Starting at the first line and ending at the last, reproduce the records below exactly.

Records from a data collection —
• • • • • • •
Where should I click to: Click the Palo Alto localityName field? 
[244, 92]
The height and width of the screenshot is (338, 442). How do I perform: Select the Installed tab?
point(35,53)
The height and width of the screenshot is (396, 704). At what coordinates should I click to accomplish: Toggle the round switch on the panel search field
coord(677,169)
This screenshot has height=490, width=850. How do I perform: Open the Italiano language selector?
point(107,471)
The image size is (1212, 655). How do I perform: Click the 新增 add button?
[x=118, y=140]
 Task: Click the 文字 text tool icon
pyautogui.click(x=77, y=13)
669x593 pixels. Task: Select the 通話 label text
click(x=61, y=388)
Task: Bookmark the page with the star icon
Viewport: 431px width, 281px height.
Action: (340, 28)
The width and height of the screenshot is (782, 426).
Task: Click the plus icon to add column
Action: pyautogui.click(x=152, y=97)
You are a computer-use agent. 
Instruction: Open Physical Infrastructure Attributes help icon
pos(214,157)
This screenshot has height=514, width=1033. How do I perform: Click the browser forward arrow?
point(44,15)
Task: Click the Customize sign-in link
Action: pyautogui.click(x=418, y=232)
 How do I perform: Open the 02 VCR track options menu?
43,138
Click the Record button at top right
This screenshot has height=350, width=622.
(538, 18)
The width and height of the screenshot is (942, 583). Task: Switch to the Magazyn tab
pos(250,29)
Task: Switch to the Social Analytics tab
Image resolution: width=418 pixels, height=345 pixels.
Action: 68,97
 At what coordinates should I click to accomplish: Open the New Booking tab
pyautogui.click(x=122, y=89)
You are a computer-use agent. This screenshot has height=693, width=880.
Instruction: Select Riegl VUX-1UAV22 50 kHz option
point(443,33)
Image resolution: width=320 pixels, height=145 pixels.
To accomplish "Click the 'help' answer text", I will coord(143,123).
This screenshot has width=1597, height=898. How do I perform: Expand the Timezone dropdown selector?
• • • • • • •
RESPONSE TO THE TASK —
Where should I click to: Click the Palo Alto localityName field? 
[244, 92]
The height and width of the screenshot is (338, 442). How do I perform: Select the Installed tab?
point(35,53)
The height and width of the screenshot is (396, 704). At what coordinates should I click to accomplish: Toggle the round switch on the panel search field
coord(677,169)
This screenshot has height=490, width=850. How do I perform: Open the Italiano language selector?
point(107,471)
The image size is (1212, 655). How do I perform: Click the 新增 add button?
[x=118, y=140]
 Task: Click the 文字 text tool icon
pyautogui.click(x=77, y=13)
669x593 pixels. Task: Select the 通話 label text
click(x=61, y=388)
Task: Bookmark the page with the star icon
Viewport: 431px width, 281px height.
Action: (340, 28)
The width and height of the screenshot is (782, 426).
Task: Click the plus icon to add column
Action: pyautogui.click(x=152, y=97)
You are a computer-use agent. 
Instruction: Open Physical Infrastructure Attributes help icon
pos(214,157)
This screenshot has height=514, width=1033. How do I perform: Click the browser forward arrow?
point(44,15)
Task: Click the Customize sign-in link
Action: pyautogui.click(x=418, y=232)
 How do I perform: Open the 02 VCR track options menu?
43,138
Click the Record button at top right
This screenshot has height=350, width=622.
(538, 18)
The width and height of the screenshot is (942, 583). Task: Switch to the Magazyn tab
pos(250,29)
Task: Switch to the Social Analytics tab
Image resolution: width=418 pixels, height=345 pixels.
Action: 68,97
 At what coordinates should I click to accomplish: Open the New Booking tab
pyautogui.click(x=122, y=89)
You are a computer-use agent. This screenshot has height=693, width=880.
Instruction: Select Riegl VUX-1UAV22 50 kHz option
point(443,33)
Image resolution: width=320 pixels, height=145 pixels.
To accomplish "Click the 'help' answer text", I will coord(143,123).
This screenshot has width=1597, height=898. How do I perform: Expand the Timezone dropdown selector?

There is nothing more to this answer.